How often have we watched people rise to the top of their field exploiting whatever gift or talent they have, only to relish their sudden demise and fall from public grace? Apart from the sports pages, why else would the Sunday papers exist?
Maybe it’s a peculiarly British trait, this notion of not really wanting people to be better than we are and, when they are, to resent them for it. Perhaps it’s related to a class thing, where we have been taught to ‘know our station’ in life, to know exactly where we stand in the John Cleese, Ronnie Barker, Ronnie Corbett line up (and if you don’t recognise that reference have a look here http://www.youtube.com/watch?v=w0DUsGSMwZY and then use the clip as a teaching resource for your next PSHE lesson).
Or perhaps it originated in the 1960s and the push for a comprehensive system of education where the ‘grammar school/secondary modern’; ‘brains/good with your hands’ divide no longer reigned and we decided that all children were equal and all deserved the same opportunities, something that somehow came to mean that all children were the same and all deserve the same. Maybe this is why the notion of gifted and talented children has caused such resentment and consternation in so many members of the teaching profession for whom the idea of some children being ‘better’ than others seems to fit so uncomfortably with their egalitarian ideals.
Yet, as any of you who grew up with an elder brother will know, ‘equal’ and ‘fair’ aren’t the same things at all.
Everyone has an equal right to be educated. And by educated I mean educated in truest sense. To have the very best of what each child brings to school brought out and developed as far as is possible as part of that child’s journey to adulthood. Whatever ‘subject’ we teach we are a teacher of children and it is our moral, ethical and professional responsibility to act on that daily in helping all children start to become all they can be. Yet education is not the same as being ‘schooled’, a process by which children are trained to pass tests that are important in so much that they measure a country’s ability to get children to pass these tests, regardless of their ability to be creative or brave or honourable or to be able to think deeply or even think for themselves.
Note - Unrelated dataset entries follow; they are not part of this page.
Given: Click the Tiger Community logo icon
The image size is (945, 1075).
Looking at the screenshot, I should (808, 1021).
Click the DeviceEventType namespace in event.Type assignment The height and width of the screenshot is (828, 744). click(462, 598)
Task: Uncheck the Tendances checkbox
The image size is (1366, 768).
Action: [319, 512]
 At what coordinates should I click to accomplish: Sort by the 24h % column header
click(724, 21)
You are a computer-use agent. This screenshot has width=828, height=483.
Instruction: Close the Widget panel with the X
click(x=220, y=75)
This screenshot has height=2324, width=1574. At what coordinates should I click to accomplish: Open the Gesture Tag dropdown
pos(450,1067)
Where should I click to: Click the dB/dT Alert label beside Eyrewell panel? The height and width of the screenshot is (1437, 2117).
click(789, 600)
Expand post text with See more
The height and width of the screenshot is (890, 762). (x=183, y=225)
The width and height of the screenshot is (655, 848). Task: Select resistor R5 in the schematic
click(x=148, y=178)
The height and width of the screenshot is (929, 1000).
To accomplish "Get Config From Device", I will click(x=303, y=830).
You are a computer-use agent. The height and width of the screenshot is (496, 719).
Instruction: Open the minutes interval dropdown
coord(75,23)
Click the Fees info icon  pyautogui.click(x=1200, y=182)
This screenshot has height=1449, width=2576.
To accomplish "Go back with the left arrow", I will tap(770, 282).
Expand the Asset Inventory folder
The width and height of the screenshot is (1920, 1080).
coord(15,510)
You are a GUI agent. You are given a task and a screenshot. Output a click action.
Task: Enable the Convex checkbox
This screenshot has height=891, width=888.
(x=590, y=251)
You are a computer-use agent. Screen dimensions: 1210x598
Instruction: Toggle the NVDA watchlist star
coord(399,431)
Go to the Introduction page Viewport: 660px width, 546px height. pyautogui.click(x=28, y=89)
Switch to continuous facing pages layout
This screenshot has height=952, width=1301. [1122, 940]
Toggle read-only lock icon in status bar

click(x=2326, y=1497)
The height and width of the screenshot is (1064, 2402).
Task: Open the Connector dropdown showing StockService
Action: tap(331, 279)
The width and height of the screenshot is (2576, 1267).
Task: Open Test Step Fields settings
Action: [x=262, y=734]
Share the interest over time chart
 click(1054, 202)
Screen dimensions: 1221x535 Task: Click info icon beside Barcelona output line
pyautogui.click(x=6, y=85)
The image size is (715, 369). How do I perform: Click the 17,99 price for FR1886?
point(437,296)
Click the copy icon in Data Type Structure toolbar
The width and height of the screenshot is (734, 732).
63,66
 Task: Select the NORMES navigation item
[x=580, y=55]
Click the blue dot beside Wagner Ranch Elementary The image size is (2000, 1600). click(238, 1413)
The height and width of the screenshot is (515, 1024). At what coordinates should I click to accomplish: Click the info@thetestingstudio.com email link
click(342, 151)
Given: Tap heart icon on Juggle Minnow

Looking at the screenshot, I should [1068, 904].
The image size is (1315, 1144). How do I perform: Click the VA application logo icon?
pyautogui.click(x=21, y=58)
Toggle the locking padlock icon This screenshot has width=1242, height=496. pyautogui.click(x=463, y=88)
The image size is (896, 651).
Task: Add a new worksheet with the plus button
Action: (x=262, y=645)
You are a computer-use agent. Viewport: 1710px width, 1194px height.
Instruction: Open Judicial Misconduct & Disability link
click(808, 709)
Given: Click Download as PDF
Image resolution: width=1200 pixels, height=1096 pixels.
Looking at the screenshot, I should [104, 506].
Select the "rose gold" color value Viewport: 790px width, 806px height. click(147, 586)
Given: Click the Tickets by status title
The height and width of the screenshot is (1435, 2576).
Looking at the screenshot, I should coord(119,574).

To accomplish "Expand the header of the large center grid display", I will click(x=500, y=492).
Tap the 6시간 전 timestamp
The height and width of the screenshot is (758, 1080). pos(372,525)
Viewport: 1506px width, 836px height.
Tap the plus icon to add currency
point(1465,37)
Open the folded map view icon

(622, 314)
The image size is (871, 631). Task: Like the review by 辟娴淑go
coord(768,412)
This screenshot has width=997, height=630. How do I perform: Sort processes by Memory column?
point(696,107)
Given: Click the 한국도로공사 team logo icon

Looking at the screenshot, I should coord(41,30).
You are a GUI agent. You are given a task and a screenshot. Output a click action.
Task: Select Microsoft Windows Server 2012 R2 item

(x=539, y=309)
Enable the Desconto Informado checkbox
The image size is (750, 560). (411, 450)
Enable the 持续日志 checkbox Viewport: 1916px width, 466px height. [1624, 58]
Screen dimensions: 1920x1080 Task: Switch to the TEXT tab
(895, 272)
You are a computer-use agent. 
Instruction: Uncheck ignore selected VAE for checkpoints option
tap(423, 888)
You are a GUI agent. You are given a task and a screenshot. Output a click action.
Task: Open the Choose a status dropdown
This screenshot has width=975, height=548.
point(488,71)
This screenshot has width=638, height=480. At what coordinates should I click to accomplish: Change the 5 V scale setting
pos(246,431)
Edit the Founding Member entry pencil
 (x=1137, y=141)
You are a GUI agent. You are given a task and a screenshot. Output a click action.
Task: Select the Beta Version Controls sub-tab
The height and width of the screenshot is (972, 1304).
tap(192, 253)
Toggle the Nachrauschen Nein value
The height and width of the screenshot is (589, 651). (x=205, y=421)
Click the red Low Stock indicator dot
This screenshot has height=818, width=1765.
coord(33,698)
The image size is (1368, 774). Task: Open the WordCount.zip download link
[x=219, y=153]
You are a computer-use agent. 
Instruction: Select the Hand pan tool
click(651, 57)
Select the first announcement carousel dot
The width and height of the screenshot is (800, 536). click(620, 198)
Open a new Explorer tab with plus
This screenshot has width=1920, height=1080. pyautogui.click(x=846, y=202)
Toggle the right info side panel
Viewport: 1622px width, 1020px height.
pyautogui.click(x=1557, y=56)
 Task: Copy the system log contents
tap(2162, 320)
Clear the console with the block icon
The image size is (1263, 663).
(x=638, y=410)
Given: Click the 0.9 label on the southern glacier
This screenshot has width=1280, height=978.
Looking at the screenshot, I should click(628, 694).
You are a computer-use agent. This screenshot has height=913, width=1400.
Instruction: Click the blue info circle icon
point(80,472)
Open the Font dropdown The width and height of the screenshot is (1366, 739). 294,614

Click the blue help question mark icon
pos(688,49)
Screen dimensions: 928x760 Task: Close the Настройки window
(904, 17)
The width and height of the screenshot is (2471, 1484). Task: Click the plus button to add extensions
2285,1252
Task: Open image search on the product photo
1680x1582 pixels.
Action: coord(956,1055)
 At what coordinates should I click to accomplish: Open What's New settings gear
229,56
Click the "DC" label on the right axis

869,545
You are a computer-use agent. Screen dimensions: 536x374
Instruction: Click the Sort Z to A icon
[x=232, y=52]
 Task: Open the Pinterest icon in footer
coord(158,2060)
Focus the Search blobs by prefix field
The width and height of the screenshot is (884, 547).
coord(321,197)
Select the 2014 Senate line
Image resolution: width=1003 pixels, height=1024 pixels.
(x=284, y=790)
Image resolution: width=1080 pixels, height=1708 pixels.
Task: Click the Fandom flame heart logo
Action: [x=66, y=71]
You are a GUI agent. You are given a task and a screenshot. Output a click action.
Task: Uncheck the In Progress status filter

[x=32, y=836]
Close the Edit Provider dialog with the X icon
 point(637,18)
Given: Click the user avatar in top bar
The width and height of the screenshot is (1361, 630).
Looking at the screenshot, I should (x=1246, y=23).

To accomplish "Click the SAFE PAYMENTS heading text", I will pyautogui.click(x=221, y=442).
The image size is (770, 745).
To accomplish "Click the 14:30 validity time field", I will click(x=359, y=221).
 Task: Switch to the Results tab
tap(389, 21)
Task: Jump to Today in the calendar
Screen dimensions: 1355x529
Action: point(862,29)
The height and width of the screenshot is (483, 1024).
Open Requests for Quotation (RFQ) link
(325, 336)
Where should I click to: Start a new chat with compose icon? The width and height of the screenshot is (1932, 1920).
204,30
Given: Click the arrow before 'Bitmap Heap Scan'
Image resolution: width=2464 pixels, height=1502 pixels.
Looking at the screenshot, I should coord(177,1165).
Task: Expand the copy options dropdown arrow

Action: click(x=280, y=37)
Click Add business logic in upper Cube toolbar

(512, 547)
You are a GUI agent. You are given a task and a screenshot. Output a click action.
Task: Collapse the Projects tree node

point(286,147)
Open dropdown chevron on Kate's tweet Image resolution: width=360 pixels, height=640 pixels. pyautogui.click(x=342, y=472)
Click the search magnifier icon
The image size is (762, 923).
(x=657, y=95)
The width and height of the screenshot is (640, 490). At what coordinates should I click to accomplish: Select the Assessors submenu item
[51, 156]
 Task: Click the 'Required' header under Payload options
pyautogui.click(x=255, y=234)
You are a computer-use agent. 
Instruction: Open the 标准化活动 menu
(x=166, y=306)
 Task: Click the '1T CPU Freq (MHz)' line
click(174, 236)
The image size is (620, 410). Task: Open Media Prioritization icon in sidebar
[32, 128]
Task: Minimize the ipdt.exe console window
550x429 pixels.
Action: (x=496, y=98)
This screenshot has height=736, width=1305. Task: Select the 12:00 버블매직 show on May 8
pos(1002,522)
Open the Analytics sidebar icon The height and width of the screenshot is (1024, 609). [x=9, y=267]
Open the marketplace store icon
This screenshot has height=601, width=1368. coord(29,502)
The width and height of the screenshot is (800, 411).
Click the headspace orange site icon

Which brings us to talent. Equality of rights does not mean equality of ability. And also to motivation. Equality of rights does not mean I have to use those rights. Everybody can join the school football team but not everyone does. Everybody can enter the school library (or ‘learning resource centre’ as they are now known, although with the current changes in the direction of UK education they will probably soon be called ‘libraries’ again , with books in Latin) but some children wouldn’t be seen dead in there, unless they were hiding. Not everyone wants to be part of the school musical, despite the best efforts of ‘Glee’. And, anyway, a bit like public speaking and being on TV, just because you can do it doesn’t mean you should.
Which brings us to dopamine. If you are looking for ways to engage learners and fire them up to learn effectively, enthusiastically and enjoyably then this neurochemical really is ‘teacher’s little helper’. Dopamine is a naturally occurring neurotransmitter that is linked to memory, to learning and to attention. What is the secret to firing the learning brain with the right amount of dopamine to make learning almost effortless? Reward and the anticipation of reward. In other words, doing something that get a kick out of doing and also knowing you are about to something that you get a kick out of doing.
Which brings us, finally, to the title of this book, ‘Young, Gifted and Bored’, a name that springs from Dr David George’s pioneering work in education for many years and from his recent focus on what are known as ‘gifted underachievers’. These are the young people in our classrooms who have so much to offer, who fit the best current definition of ‘gifted and talented’ but whose energies are not tapped by current teaching practice, whose time is spent avoiding using those talents or using them - and getting their dopamine fix - to create disruption and mayhem in the classroom. What Dr David is suggesting is that if we seek to understand their natures and their needs better, if we adapt the way we work with these young people in our schools and homes, if we seek to let them exploit their strengths, if we challenge them to be better than they are, even if that means being better than the young person sitting next to them or, heaven forefend, better than we are, then maybe we can rescue them from their own boredom and frustration with a school system that is failing them not because it is too hard but because it is too easy.
There is phrase which Dr David uses that can be traced back to John F Kennedy, if not further, and that is relevant for all teachers who perhaps struggle with the very concept of gifted and talented and children. It is that ‘a rising tide lifts all ships’. In other words, take up Dr David’s challenge and stretch yourself to stretch the young, gifted and bored in your care. In doing so, all your learners will benefit and learn to discover the pleasure of successfully blowing whatever trumpet they have.